Io che, solitamente, a scuola me ne stavo sempre in giro a far della gran caciara a zonzo per la classe e per i corridoi, quella mattina non mi alzai dal banco, se non una volta per andare in bagno.
Uscii dalla classe furtiva sperando di passare inosservata ma mi imbattei in un compagno di classe che si fermò a parlare. Eravamo nella stessa classe da tre anni e ci eravamo parlati mille volte. Questo mi guarda e mi fa:
“Giulia ma hai gli occhi verdi?”
Io diventai rossissima e non sapevo come uscirne e boffonchiai un “ehm…” imbarazzato.

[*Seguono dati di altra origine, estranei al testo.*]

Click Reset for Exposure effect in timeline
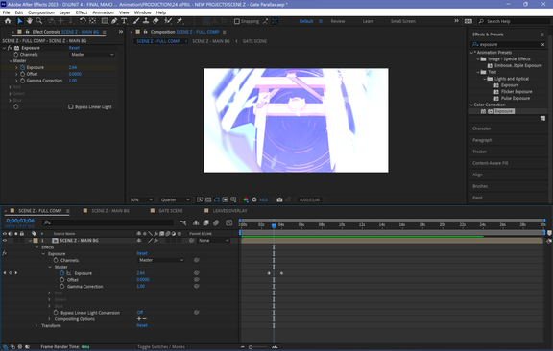Viewport: 553px width, 351px height. coord(142,253)
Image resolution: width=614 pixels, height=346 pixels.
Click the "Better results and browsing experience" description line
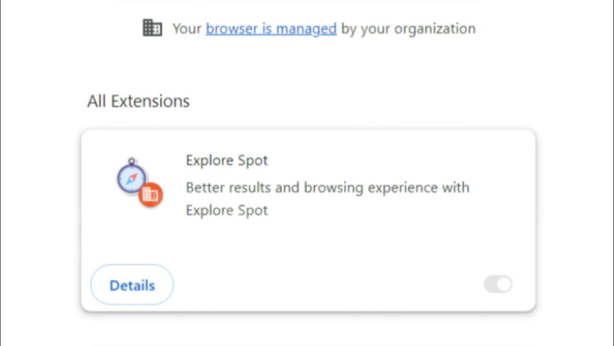click(x=327, y=187)
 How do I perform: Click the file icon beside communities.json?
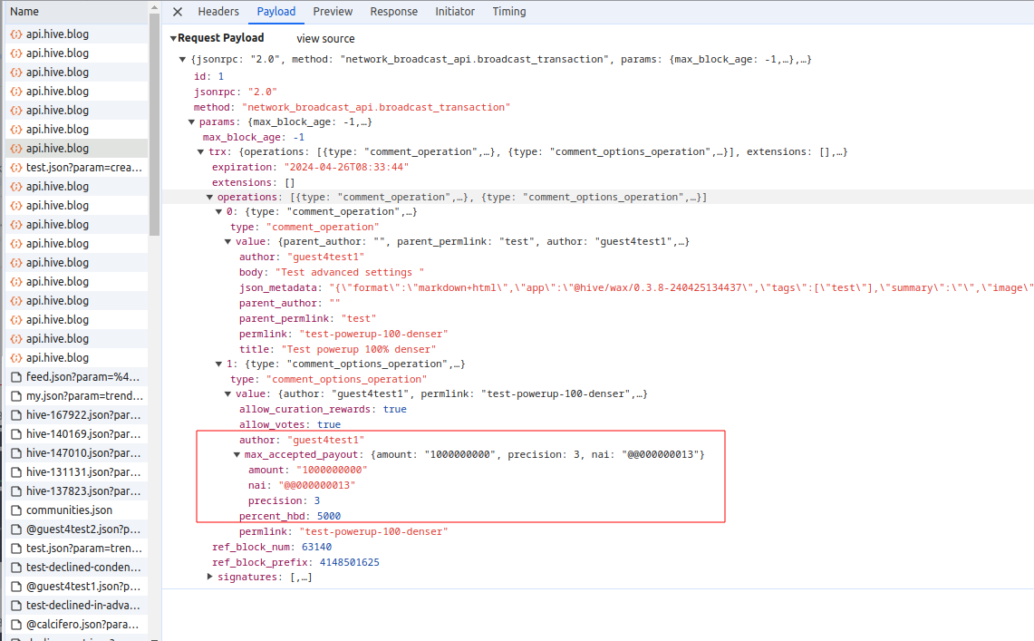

Nel mentre arrivò anche un altro ragazzo della nostra classe e l’uno fece all’altro “Oh, ma te lo sapevi che la Rossi aveva gli occhi verdi?”. Pure l’altro si mette a scrutarmi come si guarda un lemure allo zoo e risponde con uno secco “No”. Il primo mi guarda e mi fa “Stai bene senza trucco”, Io ridacchiai fingendomi tranquilla e scappai via.
3 anni. 600 giorni di scuola e questi non sapevano di che colore avessi gli occhi (certamente non stiamo parlando di faine acutissime, ma la cosa aveva dell’incredibile lo stesso).
Era cosi forte il desiderio di camuffare i difetti, che finii per nascondere anche i pregi.
Io mi guardavo allo specchio e vedevo un piccolo mostro con la pelle troppo chiara, il naso troppo grosso, la fronte troppo alta, i capelli troppo sottili, le gambe troppo grosse e le spalle troppo piccole.
Viviamo in un mondo dove fenomeni come il bullismo sono all’ordine del giorno; ma talvolta i bulli più cattivi, i giudici più severi e inflessibili siamo noi.
Perennemente concentrati sui nostri difetti, sulle nostre inperfezioni, sulle inesattezze, sulle nostre unicità .. passiamo ore cercando di nasconderle e camuffarle affinchè nessuno le possa notare.
Oggi ho 35 anni, il naso grosso non è diminuito, anzi con l’avanzare dell’età presumibilmente si allargherà, la fronte tanto meno si è assottigliata, la ritenzione idrica rimane al mio fianco, fedele compagna di disavventure, le spalle son rimaste quelle di una 13enne e non son diventate come quelle della Pellegrini, e il sole continua a schivare la mia pelle come si scanzano le persone che starnutiscono al supermercato durante una pandemia mondiale.. ma alla fine questa sono io, ed è certo che potrei essere migliore, ma come potremmo esserlo tutti peraltro.
La maggior parte di noi combatte le stesse battaglie e, è bene ricordare che, spesso, un punto di forza è solo un difetto che ce l’ha fatta.